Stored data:
.....
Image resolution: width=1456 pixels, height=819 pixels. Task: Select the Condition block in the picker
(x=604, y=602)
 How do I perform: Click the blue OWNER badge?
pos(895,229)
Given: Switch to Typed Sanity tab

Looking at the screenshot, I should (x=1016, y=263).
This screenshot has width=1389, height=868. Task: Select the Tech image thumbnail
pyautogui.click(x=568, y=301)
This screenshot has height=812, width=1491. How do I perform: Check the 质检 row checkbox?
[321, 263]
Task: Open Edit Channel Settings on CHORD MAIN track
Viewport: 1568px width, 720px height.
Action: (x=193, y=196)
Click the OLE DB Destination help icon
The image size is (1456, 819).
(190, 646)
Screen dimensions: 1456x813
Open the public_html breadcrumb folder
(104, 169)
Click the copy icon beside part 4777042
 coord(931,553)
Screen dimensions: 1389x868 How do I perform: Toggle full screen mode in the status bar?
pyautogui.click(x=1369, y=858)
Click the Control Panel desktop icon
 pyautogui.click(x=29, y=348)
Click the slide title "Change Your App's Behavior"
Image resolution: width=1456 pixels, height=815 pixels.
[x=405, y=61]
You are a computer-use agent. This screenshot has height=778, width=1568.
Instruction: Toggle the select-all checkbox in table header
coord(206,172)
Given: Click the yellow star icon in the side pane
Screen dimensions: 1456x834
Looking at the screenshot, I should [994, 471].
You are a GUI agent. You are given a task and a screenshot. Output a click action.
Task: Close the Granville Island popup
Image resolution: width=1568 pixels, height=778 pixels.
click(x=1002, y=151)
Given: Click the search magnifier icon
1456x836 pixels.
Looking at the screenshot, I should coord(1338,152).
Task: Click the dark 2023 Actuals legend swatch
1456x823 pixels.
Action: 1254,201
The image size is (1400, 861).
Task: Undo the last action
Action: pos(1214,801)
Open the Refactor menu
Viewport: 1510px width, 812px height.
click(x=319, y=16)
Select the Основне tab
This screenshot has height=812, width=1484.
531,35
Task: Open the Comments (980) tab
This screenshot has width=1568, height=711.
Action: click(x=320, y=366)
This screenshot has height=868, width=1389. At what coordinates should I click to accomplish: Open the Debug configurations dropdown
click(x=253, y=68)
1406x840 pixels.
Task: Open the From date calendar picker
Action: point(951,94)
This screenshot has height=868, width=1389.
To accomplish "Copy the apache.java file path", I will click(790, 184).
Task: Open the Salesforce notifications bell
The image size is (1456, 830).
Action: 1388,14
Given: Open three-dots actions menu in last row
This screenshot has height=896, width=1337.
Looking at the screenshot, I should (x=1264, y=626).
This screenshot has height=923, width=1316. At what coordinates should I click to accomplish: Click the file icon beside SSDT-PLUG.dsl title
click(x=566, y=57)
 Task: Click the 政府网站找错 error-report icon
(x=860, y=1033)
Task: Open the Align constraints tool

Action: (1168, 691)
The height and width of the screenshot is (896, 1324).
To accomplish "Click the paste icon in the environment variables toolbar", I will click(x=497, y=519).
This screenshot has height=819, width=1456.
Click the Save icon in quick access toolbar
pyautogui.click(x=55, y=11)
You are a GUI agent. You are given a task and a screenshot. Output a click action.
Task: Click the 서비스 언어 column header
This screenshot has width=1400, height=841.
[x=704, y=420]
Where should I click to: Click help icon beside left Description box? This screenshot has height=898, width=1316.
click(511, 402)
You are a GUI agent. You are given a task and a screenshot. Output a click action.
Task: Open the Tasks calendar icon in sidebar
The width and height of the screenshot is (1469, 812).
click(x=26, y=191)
.....
> [What you are asked to do] The answer should reproduce all of the data without any alteration.

> [Task output]
Image resolution: width=1456 pixels, height=819 pixels. Task: Select the Condition block in the picker
(x=604, y=602)
 How do I perform: Click the blue OWNER badge?
pos(895,229)
Given: Switch to Typed Sanity tab

Looking at the screenshot, I should (x=1016, y=263).
This screenshot has width=1389, height=868. Task: Select the Tech image thumbnail
pyautogui.click(x=568, y=301)
This screenshot has height=812, width=1491. How do I perform: Check the 质检 row checkbox?
[321, 263]
Task: Open Edit Channel Settings on CHORD MAIN track
Viewport: 1568px width, 720px height.
Action: (x=193, y=196)
Click the OLE DB Destination help icon
The image size is (1456, 819).
(190, 646)
Screen dimensions: 1456x813
Open the public_html breadcrumb folder
(104, 169)
Click the copy icon beside part 4777042
 coord(931,553)
Screen dimensions: 1389x868 How do I perform: Toggle full screen mode in the status bar?
pyautogui.click(x=1369, y=858)
Click the Control Panel desktop icon
 pyautogui.click(x=29, y=348)
Click the slide title "Change Your App's Behavior"
Image resolution: width=1456 pixels, height=815 pixels.
[x=405, y=61]
You are a computer-use agent. This screenshot has height=778, width=1568.
Instruction: Toggle the select-all checkbox in table header
coord(206,172)
Given: Click the yellow star icon in the side pane
Screen dimensions: 1456x834
Looking at the screenshot, I should [994, 471].
You are a GUI agent. You are given a task and a screenshot. Output a click action.
Task: Close the Granville Island popup
Image resolution: width=1568 pixels, height=778 pixels.
click(x=1002, y=151)
Given: Click the search magnifier icon
1456x836 pixels.
Looking at the screenshot, I should coord(1338,152).
Task: Click the dark 2023 Actuals legend swatch
1456x823 pixels.
Action: 1254,201
The image size is (1400, 861).
Task: Undo the last action
Action: pos(1214,801)
Open the Refactor menu
Viewport: 1510px width, 812px height.
click(x=319, y=16)
Select the Основне tab
This screenshot has height=812, width=1484.
531,35
Task: Open the Comments (980) tab
This screenshot has width=1568, height=711.
Action: click(x=320, y=366)
This screenshot has height=868, width=1389. At what coordinates should I click to accomplish: Open the Debug configurations dropdown
click(x=253, y=68)
1406x840 pixels.
Task: Open the From date calendar picker
Action: point(951,94)
This screenshot has height=868, width=1389.
To accomplish "Copy the apache.java file path", I will click(790, 184).
Task: Open the Salesforce notifications bell
The image size is (1456, 830).
Action: 1388,14
Given: Open three-dots actions menu in last row
This screenshot has height=896, width=1337.
Looking at the screenshot, I should (x=1264, y=626).
This screenshot has height=923, width=1316. At what coordinates should I click to accomplish: Click the file icon beside SSDT-PLUG.dsl title
click(x=566, y=57)
 Task: Click the 政府网站找错 error-report icon
(x=860, y=1033)
Task: Open the Align constraints tool

Action: (1168, 691)
The height and width of the screenshot is (896, 1324).
To accomplish "Click the paste icon in the environment variables toolbar", I will click(x=497, y=519).
This screenshot has height=819, width=1456.
Click the Save icon in quick access toolbar
pyautogui.click(x=55, y=11)
You are a GUI agent. You are given a task and a screenshot. Output a click action.
Task: Click the 서비스 언어 column header
This screenshot has width=1400, height=841.
[x=704, y=420]
Where should I click to: Click help icon beside left Description box? This screenshot has height=898, width=1316.
click(511, 402)
You are a GUI agent. You are given a task and a screenshot. Output a click action.
Task: Open the Tasks calendar icon in sidebar
The width and height of the screenshot is (1469, 812).
click(x=26, y=191)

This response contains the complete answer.